Unemployment Compensation Over Payment Cases – Fault or No Fault?
People who are out of work often have the option to file for, and collect, unemployment compensation benefits to help fill the gap, financially speaking, until they can secure new employment. As one may expect, however, not everyone who applies for benefits are eligible to collect them. Ineligibility for benefits can be caused by a variety of factors including, but not limited to, issues regarding self-employment (see here and here), conflicts with other benefits (see here and here), conflicts with retirement (see here and here), issues surrounding termination due to willful misconduct (see here and here and here), issues surrounding whether one voluntarily quit (see here), and/or issues regarding whether one is available for work (see here).
Now, there is a delay between one’s application for benefits and a ruling that one is ineligible and, very often, during that interval a claimant will receive benefits. If, after receipt of benefits, it is determined that the claimant was ineligible, then the benefits he received would be considered, retroactively, an over payment to him as he ought not have received them in the first place due to being declared ineligible.
The obvious question here is this: what is the consequence to receiving benefits to which one is not entitled? There are two possible results based on a finding of the claimant’s intentions when his application for benefits were made. Were the claimant’s intentions “innocent” (in that he acted honestly with Unemployment Compensation at all times) when he applied for benefits which, as a result of the same, he was granted benefits inadvertently? Or, were did the claimant act with deception or fraud when applying for benefits which resulted in him being dishonest with Unemployment Compensation?
For example, the Claimant honestly may not have fully understood the legal distinctions between “employee” and “contractor” (see here) when he applied for benefits or he honestly may not view the conduct which led to his termination as willful misconduct (see here and here and here) or he honestly may not have fully understood the interplay between Unemployment Compensation benefits and other benefits (see here and here) or he honestly may not view his termination from employment as voluntary (see here). If this is the case, then his over payment would be considered to have been caused by no fault of the Claimant’s own
By contrast, the Claimant, when applying for benefits, may have intentionally lied about the cause of his termination, or lied about the status of his side job, or intentionally obscured his other sources of income (e.g.: workers’ compensation benefits). If this is the case, then his over payment would be considered to have been the result of the Claimant’s act of deception and, therefore, brought about by a fault of his own.
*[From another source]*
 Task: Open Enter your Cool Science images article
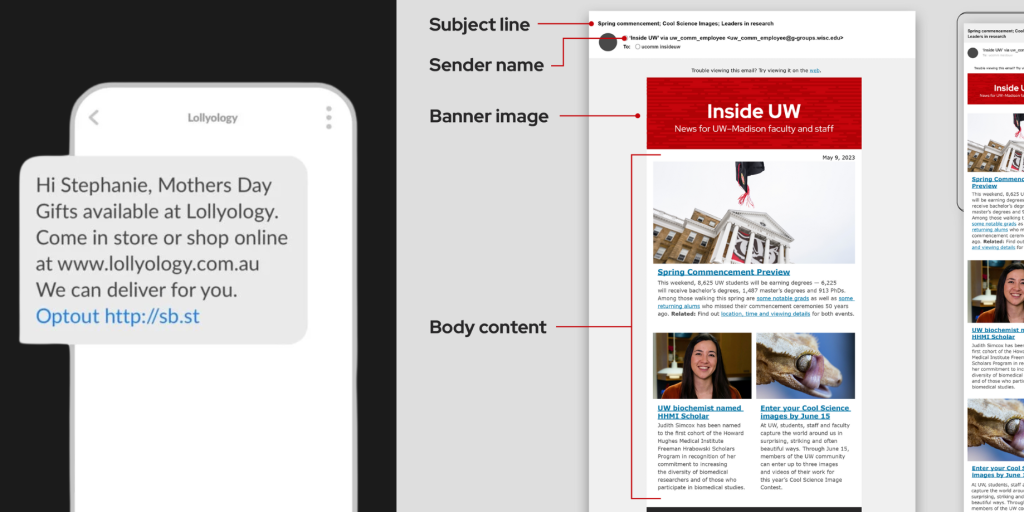[x=804, y=412]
If the Claimant’s over payment is due to no fault of Claimant’s own (as described above), the consequence is that if he were to collect unemployment compensation at any time over the following three years, his benefits will be deduced by the amount of the over payment as paid through monthly installments. If the Claimants over payment is due to Claimant’s fault (as described above), the consequence is that the Claimant must immediately repay all of the benefits at pain of penalties, interest, and other sanctions.
Now, like nearly all things in in the American legal system, determining whether the Claimant was overpaid, and whether that over payment was due to the fault of the claimant (as described above), is determined at a hearing after the presentation of evidence and testimony. Sometimes this can be done at a single hearing but, more often than not, two hearings will be held: the first to determine eligibility and the second (if the claimant is found ineligible) to determine whether any payments he received were due to his fault (as defined above). Most of the time, Claimants do their best to fill out the application for benefits and simply do not know how certain terms are used and/or have a different view of the facts surrounding their termination from employment, and, as a result, they will not be required to repay their over payments. Occasionally, however, a Claimant actively tries to deceive Unemployment Compensation and, for that, immediate repayment will be due.